Sick of big data? Not so fast. The age of the data-centric system has just begun. Tackling this subject in a recent blog is Tilak Agerwala, Vice President of Data Centric Systems at IBM Research.
Agerwala observes: “Since the 1950s, the models studied by HPC systems have increased both in scale and in detail with ever more sophisticated users calling for – and planning on – increased computational power. This increase is expressed in the form of Floating Point Operations per Second or FLOPS. Aggregate installed FLOPS, as measured by the Top500, have increased exponentially since tracking began in 1993, going from less than 60 gigaflops to nearly 300 petaflops, today. And the demand for increased FLOPS is not likely to abate for the foreseeable future.
“However, we are now seeing a new trend emerge that will dramatically change how HPC system design moves forward – the emergence of data as the world’s newest, and arguably largest, natural resource.”
But HPC has always had its two sides.
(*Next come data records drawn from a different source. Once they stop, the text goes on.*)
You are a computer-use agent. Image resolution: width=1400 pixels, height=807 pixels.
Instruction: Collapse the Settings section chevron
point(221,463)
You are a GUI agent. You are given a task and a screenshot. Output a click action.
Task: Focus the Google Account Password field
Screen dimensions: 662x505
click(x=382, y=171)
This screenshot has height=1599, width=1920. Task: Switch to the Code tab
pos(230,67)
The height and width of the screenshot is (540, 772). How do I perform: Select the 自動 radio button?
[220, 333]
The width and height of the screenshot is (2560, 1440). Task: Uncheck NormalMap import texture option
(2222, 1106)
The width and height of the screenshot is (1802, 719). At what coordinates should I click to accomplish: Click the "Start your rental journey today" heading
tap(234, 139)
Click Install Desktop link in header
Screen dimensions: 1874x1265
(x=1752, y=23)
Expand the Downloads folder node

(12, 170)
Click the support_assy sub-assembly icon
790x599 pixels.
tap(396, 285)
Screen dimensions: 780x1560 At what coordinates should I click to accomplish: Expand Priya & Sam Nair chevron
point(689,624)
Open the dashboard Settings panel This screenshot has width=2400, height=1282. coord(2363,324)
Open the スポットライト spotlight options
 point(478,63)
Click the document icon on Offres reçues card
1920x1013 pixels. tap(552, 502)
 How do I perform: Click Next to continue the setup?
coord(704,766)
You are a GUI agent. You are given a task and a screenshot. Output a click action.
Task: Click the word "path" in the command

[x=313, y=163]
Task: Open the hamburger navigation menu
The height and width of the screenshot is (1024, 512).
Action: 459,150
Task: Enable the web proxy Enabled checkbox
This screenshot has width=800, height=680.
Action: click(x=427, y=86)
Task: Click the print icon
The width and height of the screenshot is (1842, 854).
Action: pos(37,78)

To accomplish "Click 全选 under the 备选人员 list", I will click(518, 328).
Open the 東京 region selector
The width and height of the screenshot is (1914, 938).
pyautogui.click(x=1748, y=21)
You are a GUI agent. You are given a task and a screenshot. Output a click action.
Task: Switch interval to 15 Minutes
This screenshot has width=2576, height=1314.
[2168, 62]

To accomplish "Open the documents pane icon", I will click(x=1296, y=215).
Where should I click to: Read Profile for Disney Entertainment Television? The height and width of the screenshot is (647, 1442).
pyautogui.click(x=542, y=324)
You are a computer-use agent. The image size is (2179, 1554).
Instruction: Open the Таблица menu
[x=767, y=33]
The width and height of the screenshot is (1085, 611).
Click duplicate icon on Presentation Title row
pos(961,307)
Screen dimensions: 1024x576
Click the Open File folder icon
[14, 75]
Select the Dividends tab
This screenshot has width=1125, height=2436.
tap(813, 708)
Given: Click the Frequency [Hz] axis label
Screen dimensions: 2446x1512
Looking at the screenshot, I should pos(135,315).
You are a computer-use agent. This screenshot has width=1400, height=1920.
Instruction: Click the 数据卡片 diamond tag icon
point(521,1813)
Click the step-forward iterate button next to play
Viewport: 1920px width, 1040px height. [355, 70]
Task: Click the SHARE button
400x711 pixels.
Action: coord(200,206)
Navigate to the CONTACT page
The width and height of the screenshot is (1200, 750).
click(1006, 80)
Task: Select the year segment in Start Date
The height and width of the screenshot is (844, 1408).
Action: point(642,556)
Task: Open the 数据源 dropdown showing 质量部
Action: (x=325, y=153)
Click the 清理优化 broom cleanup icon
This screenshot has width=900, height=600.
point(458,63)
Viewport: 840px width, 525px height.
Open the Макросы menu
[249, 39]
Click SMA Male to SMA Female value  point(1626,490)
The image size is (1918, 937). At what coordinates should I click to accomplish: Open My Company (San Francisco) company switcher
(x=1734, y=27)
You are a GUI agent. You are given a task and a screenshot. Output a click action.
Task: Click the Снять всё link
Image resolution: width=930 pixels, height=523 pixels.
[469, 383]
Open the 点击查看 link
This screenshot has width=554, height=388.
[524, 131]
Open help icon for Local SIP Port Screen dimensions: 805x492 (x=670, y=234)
Problems were divided into compute- and data-centric camps. If big data isn’t new to HPC, then why all the fuss?
Agerwala continues: “Today’s businesses, academic institutions and government agencies continue to have a multitude of applications for HPC, from fraud detection in transaction-based systems like credit cards serving millions of users simultaneously, to computational simulations the human heart beating in real time cell by cell. But unlike 60 years ago, these models now support a trillion fold more data – leaping from kilobytes to petabytes, and growing.”
Adding a trillion-fold more of anything to a system is sure to obviate the status quo.
“This onslaught of this structured and unstructured data on HPC requires a flexible computing architecture capable of addressing the growing needs for the workloads this data scale demands,” he says. “In order to prepare for the future, IBM has adopted Data Centric Systems (DCS) design as our new paradigm for computing.”
In 2011, IBM supplied Lawrence Livermore National Lab with the BlueGene/Q supercomputer, called Sequoia. Under Project Cardioid, Sequoia enabled the simulation of an entire human heart. Whole system modeling is having a remarkable impact on science, medicine and industry as well, but IBM is looking even farther ahead at a time when data centric systems will be “Systems of Insight.”
Data is the key to higher-resolution models, that draw on multiple simultaneous, and coupled simulations. But getting to this next stage will require 100x more compute power than the best systems of today, as well as a data-centric approach.
“True Data Centric Systems will be realized when we can consolidate modeling, simulation, analytics, Big Data, and machine learning and cognitive computing as ‘Systems of Insight,'” contends Agerwala. “They will provide these capabilities faster with more flexibility and lower energy costs, effectively ushering in a new category of computers.”